Low phase noise squeezed vacuum for future generation gravitational wave detectors


Squeezed light has become a standard technique to enhance the sensitivity of gravitational wave detectors. Both optical losses and phase noise in the squeezed path can degrade the achievable improvements. Phase noise can be mitigated by having a high bandwidth servo to stabilize the squeezer phase to the light from the interferometer. In advanced LIGO, this control loop bandwidth is limited by the 4 km arm cavity free spectral range to about ~15 kHz. Future generation gravitational-wave detectors are designed to employ much longer arm cavities. For cosmic explorer [1], a 40 km arm length will limit the bandwidth to ~1.5 kHz.
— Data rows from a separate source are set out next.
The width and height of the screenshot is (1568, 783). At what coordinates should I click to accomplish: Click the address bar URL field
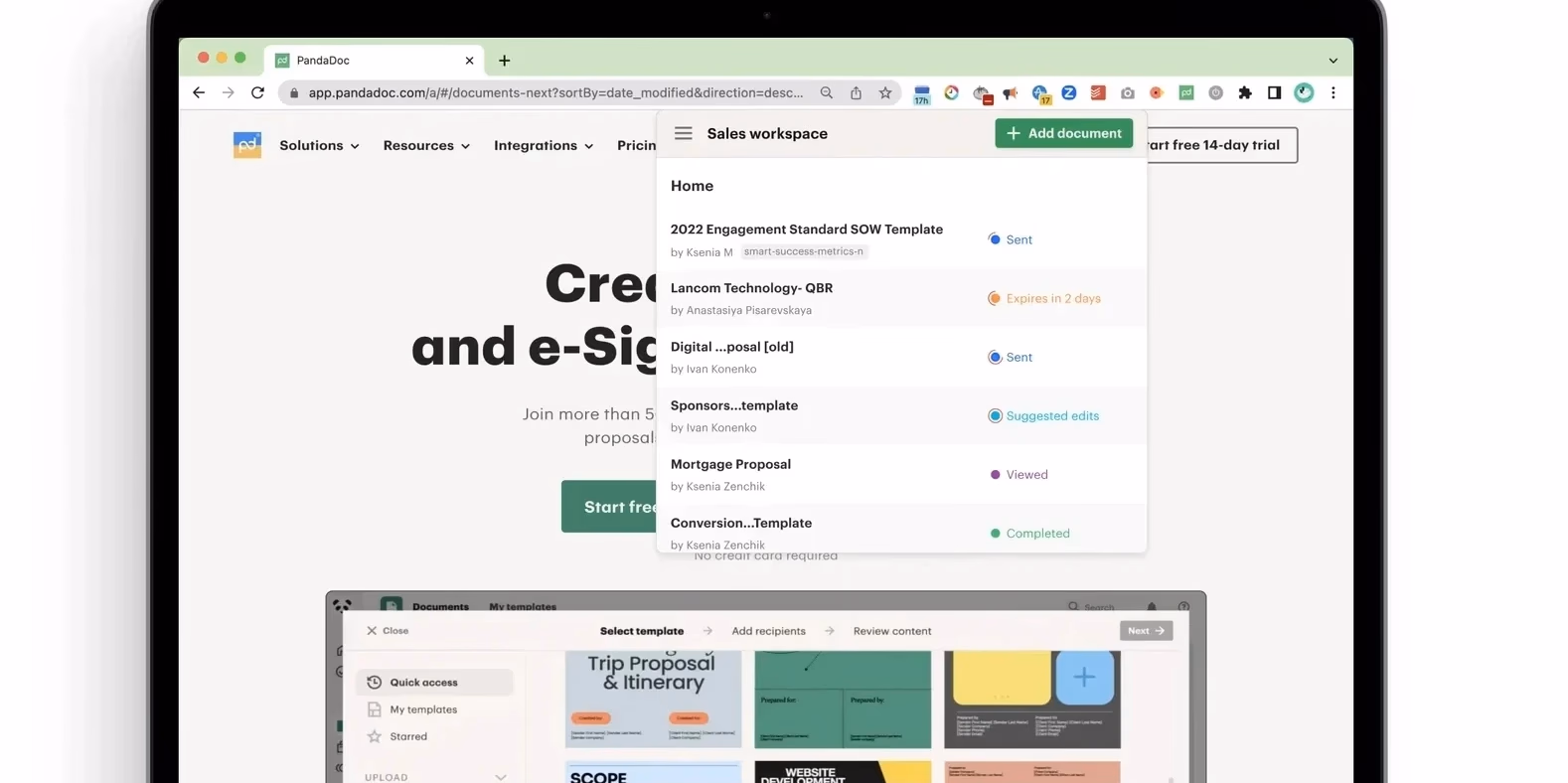coord(554,92)
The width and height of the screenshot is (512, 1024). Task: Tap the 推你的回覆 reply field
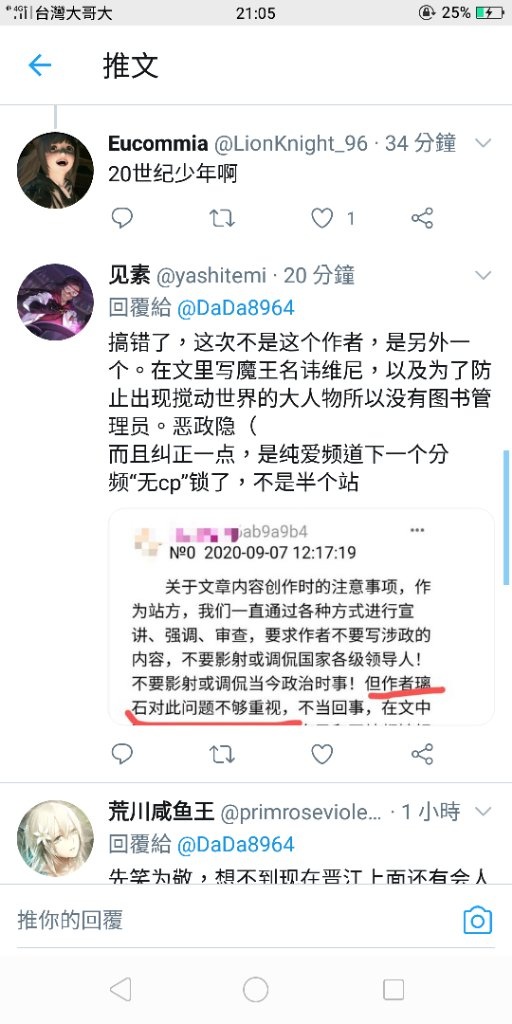[235, 920]

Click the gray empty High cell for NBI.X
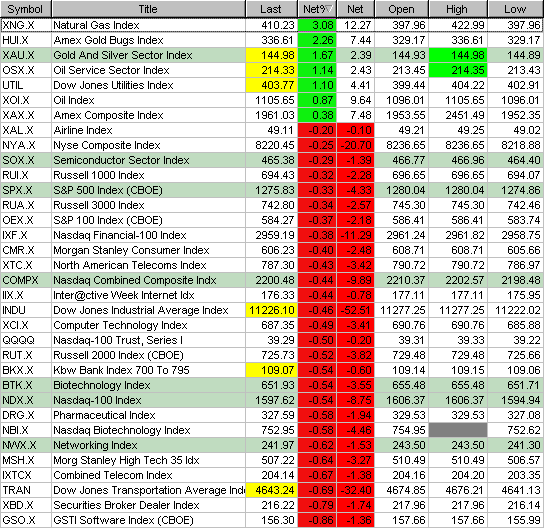coord(458,430)
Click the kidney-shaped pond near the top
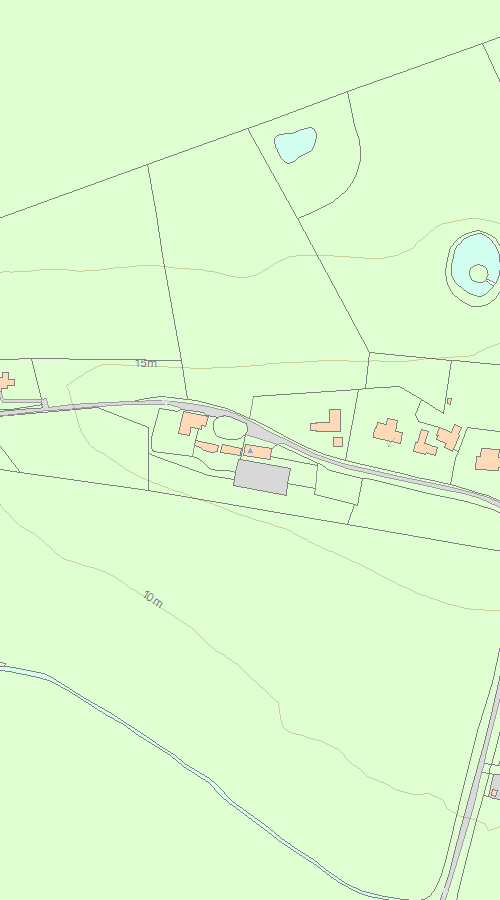Screen dimensions: 500x900 (x=296, y=145)
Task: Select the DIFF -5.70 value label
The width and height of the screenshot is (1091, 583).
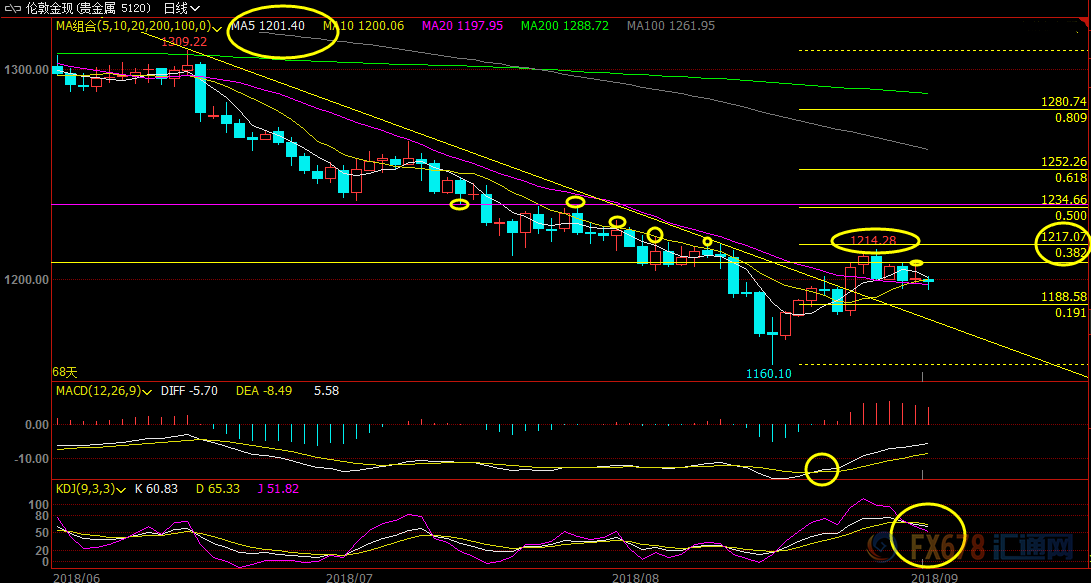Action: coord(189,391)
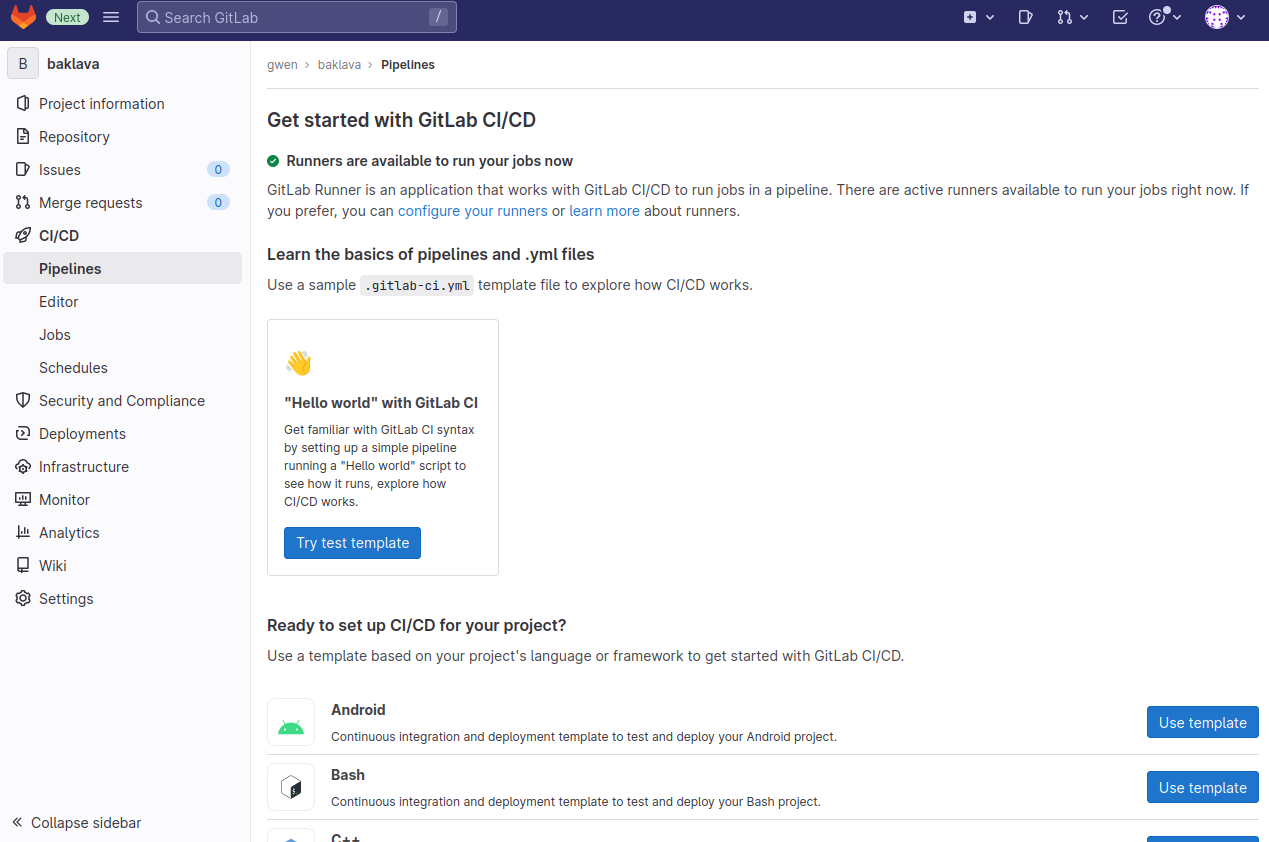
Task: Open the Editor item under CI/CD
Action: (x=59, y=302)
We propose an alternative controls scheme that will increase the overall phase noise suppression by using the in-vacuum filter cavity as a reference for stabilizing the laser frequency of the squeezed light source. This will allow for rms phase noise of less than a milliradian—a negligible level for all future generations of gravitational-wave detectors [2].

Additional Information

© 2020 IOP Publishing Ltd. Received 30 March 2020; Accepted 10 July 2020; Accepted Manuscript online 10 July 2020; Published 19 August 2020. LIGO was constructed by the California Institute of Technology and Massachusetts Institute of Technology with funding from the National Science Foundation, and operates under Cooperative Agreement No. PHY-0757058. Advanced LIGO was built under Grant No. PHY-0823459. The authors also gratefully acknowledge the support of the Australian Research Council under the ARC Center of Excellence for Gravitational Wave Discovery, Grant No. CE170100004 and Linkage Infrastructure, Equipment and Facilities Grant No. LE170100217; the National Science Foundation Graduate Research Fellowship under Grant No. 1122374; and the LIGO Scientific Collaboration Fellows program. This document has been assigned the LIGO Laboratory document number LIGO-P2000064.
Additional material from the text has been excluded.